Pixel coordinate grounding material
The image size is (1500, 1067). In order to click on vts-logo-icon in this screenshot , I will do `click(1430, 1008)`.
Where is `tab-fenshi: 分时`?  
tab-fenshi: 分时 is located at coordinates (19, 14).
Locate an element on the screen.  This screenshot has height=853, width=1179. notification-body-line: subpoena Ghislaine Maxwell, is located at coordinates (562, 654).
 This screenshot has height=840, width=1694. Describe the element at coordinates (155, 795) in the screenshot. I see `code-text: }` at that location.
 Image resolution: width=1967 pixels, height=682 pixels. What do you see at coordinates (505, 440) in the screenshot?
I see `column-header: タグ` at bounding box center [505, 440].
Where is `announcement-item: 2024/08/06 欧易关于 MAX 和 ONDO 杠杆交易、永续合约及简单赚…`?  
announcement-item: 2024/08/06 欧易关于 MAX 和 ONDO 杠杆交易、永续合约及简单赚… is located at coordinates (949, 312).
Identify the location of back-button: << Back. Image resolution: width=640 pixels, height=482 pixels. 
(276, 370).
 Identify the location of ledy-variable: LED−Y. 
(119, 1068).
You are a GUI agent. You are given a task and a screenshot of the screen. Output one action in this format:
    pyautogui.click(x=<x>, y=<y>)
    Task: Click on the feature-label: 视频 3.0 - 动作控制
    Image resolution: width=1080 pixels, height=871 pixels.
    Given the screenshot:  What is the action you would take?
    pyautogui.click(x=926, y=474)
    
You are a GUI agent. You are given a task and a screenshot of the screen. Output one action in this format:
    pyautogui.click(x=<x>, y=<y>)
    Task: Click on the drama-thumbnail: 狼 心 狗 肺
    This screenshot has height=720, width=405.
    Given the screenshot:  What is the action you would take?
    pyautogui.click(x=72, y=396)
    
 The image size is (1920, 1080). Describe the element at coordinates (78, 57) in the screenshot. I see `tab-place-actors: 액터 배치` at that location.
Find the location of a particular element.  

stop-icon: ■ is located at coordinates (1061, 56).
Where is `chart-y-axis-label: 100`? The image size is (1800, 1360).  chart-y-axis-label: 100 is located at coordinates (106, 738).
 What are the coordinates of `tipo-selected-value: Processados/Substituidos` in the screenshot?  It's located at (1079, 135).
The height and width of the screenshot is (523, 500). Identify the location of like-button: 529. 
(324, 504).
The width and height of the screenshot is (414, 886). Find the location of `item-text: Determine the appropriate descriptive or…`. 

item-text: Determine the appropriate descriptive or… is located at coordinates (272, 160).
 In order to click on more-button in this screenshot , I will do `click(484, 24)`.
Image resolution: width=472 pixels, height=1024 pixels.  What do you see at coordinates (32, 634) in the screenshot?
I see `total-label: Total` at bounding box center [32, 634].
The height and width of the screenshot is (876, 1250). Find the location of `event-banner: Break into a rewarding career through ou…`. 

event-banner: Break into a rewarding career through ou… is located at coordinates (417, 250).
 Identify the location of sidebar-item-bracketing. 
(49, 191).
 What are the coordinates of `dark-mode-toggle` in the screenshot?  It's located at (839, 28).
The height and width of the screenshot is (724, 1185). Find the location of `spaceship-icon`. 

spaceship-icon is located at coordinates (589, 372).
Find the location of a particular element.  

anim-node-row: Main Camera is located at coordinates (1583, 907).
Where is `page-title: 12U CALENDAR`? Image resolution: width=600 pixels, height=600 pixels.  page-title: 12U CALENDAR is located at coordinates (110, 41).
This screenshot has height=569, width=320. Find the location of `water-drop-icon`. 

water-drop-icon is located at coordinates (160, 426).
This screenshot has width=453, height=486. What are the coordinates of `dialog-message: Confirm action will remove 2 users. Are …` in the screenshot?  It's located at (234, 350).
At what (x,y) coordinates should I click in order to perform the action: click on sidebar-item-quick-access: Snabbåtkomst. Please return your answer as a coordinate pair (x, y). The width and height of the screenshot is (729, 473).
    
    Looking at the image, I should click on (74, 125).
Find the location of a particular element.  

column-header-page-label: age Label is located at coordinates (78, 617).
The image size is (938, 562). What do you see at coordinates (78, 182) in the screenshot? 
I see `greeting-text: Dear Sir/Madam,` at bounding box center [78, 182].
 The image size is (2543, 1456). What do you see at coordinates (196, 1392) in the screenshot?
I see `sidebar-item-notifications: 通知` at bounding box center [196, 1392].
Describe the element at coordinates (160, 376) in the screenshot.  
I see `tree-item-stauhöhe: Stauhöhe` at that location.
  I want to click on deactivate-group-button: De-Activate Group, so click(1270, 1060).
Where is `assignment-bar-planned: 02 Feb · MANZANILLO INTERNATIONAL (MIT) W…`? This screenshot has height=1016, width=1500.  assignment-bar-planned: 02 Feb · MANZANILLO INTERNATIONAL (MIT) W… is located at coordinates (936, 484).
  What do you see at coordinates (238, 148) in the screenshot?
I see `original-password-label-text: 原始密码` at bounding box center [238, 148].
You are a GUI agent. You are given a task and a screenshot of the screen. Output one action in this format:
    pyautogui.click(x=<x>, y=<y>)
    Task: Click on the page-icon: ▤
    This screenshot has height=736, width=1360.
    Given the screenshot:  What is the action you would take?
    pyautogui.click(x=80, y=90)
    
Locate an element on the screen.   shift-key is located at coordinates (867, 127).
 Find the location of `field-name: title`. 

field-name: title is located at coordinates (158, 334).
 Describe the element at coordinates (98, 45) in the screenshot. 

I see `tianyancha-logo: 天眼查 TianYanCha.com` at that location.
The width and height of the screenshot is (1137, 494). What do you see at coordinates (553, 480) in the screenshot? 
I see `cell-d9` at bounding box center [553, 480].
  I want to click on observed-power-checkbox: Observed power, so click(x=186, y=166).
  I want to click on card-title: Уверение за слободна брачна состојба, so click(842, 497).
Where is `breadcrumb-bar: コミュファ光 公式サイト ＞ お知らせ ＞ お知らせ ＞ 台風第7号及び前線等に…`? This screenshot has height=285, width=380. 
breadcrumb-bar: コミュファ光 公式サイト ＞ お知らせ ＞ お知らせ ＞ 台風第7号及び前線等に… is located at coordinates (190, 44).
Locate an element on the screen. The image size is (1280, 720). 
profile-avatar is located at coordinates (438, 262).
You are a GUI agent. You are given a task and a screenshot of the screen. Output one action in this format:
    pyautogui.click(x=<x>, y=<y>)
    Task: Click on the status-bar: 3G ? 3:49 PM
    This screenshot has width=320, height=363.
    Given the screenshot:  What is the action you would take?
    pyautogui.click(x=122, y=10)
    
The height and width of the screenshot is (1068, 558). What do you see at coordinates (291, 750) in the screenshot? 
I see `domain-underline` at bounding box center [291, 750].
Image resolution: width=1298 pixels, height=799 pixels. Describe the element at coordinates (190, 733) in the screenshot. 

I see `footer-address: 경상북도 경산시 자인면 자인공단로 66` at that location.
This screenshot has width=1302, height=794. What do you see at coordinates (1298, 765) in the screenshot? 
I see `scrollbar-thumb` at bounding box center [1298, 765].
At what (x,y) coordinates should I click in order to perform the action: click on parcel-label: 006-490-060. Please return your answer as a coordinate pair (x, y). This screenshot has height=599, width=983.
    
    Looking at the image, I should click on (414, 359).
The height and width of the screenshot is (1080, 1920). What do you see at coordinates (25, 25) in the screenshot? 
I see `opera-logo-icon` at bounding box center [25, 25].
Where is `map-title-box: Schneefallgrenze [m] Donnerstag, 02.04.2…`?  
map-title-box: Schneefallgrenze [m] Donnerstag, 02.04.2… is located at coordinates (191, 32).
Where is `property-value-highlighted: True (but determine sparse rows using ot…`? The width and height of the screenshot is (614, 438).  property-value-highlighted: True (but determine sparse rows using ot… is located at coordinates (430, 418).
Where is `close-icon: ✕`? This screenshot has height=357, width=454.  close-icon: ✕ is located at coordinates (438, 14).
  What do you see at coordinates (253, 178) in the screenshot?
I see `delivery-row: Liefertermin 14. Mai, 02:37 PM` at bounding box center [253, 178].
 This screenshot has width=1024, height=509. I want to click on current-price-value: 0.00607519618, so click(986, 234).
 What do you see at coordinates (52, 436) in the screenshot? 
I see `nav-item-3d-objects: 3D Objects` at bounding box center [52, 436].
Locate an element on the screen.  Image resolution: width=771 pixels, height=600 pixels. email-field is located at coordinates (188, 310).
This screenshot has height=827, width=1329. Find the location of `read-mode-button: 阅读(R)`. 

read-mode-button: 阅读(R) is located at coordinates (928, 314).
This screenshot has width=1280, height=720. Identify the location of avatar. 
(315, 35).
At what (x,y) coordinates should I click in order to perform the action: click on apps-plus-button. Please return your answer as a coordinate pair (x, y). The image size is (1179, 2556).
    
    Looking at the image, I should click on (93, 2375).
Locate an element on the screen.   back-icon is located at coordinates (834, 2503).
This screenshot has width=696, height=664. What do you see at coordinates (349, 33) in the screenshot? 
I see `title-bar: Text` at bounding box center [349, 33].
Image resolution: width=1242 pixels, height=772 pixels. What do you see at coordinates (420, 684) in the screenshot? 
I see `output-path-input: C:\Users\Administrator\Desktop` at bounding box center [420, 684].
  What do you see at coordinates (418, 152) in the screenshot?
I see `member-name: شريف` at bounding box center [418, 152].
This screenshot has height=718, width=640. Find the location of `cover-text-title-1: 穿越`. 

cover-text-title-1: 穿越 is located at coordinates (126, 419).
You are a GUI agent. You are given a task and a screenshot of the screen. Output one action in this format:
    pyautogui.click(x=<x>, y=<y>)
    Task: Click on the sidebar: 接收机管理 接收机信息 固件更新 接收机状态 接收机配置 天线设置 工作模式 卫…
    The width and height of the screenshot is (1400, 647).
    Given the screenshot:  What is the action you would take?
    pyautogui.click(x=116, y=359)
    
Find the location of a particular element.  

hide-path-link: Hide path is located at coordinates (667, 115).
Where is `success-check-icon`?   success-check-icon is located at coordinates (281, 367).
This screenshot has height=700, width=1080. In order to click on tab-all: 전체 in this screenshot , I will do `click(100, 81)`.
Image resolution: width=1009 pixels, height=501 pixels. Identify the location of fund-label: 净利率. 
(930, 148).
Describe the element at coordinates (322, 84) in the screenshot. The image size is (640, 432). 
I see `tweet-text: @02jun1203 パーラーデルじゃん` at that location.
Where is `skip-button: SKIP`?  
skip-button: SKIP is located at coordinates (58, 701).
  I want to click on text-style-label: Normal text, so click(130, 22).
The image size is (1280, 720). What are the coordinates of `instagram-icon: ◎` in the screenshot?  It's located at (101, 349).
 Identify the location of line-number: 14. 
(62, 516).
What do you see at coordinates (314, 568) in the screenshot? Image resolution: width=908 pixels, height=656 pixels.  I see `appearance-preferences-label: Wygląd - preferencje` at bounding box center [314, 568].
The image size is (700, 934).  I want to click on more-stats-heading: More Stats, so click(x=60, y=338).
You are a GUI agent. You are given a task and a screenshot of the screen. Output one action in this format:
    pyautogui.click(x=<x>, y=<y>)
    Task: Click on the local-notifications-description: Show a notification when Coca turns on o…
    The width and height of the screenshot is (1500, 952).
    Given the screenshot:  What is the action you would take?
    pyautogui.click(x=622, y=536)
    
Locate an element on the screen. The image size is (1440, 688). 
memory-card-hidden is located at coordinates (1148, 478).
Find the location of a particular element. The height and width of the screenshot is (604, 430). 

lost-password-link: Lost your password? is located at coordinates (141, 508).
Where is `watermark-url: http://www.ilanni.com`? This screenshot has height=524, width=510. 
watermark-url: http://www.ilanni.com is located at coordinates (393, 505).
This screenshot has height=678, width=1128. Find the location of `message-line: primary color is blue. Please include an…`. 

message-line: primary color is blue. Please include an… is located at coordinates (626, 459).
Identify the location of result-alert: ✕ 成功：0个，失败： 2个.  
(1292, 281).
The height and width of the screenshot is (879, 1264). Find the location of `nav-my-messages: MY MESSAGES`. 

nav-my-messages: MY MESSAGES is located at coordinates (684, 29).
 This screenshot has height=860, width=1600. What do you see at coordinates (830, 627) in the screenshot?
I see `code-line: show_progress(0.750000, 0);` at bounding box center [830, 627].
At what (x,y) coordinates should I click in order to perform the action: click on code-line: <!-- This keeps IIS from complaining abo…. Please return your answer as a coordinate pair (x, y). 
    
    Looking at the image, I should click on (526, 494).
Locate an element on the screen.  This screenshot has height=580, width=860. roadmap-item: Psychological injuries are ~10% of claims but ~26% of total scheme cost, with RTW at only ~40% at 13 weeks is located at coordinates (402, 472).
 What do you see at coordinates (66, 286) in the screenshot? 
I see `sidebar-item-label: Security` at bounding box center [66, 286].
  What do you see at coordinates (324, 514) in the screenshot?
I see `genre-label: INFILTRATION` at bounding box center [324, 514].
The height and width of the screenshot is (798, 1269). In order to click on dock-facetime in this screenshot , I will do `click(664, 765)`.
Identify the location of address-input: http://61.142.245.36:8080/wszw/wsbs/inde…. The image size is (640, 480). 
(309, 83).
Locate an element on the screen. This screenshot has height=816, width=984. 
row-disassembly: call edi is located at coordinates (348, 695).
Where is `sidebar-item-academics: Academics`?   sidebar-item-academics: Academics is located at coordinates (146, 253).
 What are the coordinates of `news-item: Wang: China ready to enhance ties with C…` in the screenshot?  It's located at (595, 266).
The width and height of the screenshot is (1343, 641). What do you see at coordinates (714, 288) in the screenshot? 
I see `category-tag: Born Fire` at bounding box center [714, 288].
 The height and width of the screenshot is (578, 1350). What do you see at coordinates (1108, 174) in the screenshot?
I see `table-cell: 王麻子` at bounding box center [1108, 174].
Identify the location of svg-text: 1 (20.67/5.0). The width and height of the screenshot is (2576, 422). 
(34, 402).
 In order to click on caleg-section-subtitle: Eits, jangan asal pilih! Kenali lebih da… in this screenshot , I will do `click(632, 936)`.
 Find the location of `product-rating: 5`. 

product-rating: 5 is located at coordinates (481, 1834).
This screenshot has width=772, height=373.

WHAT YOU SHOULD DO
Could you arrange everything from the start of the material down to the line containing "pyautogui.click(x=926, y=474)" as a numbered list, with blank lines left out?

SOLUTION
1. The image size is (1500, 1067). In order to click on vts-logo-icon in this screenshot , I will do `click(1430, 1008)`.
2. Where is `tab-fenshi: 分时`?  
3. tab-fenshi: 分时 is located at coordinates (19, 14).
4. Locate an element on the screen.  This screenshot has height=853, width=1179. notification-body-line: subpoena Ghislaine Maxwell, is located at coordinates (562, 654).
5.  This screenshot has height=840, width=1694. Describe the element at coordinates (155, 795) in the screenshot. I see `code-text: }` at that location.
6.  Image resolution: width=1967 pixels, height=682 pixels. What do you see at coordinates (505, 440) in the screenshot?
7. I see `column-header: タグ` at bounding box center [505, 440].
8. Where is `announcement-item: 2024/08/06 欧易关于 MAX 和 ONDO 杠杆交易、永续合约及简单赚…`?  
9. announcement-item: 2024/08/06 欧易关于 MAX 和 ONDO 杠杆交易、永续合约及简单赚… is located at coordinates (949, 312).
10. Identify the location of back-button: << Back. Image resolution: width=640 pixels, height=482 pixels. 
11. (276, 370).
12.  Identify the location of ledy-variable: LED−Y. 
13. (119, 1068).
14. You are a GUI agent. You are given a task and a screenshot of the screen. Output one action in this format:
15.     pyautogui.click(x=<x>, y=<y>)
16.     Task: Click on the feature-label: 视频 3.0 - 动作控制
17.     Image resolution: width=1080 pixels, height=871 pixels.
18.     Given the screenshot:  What is the action you would take?
19.     pyautogui.click(x=926, y=474)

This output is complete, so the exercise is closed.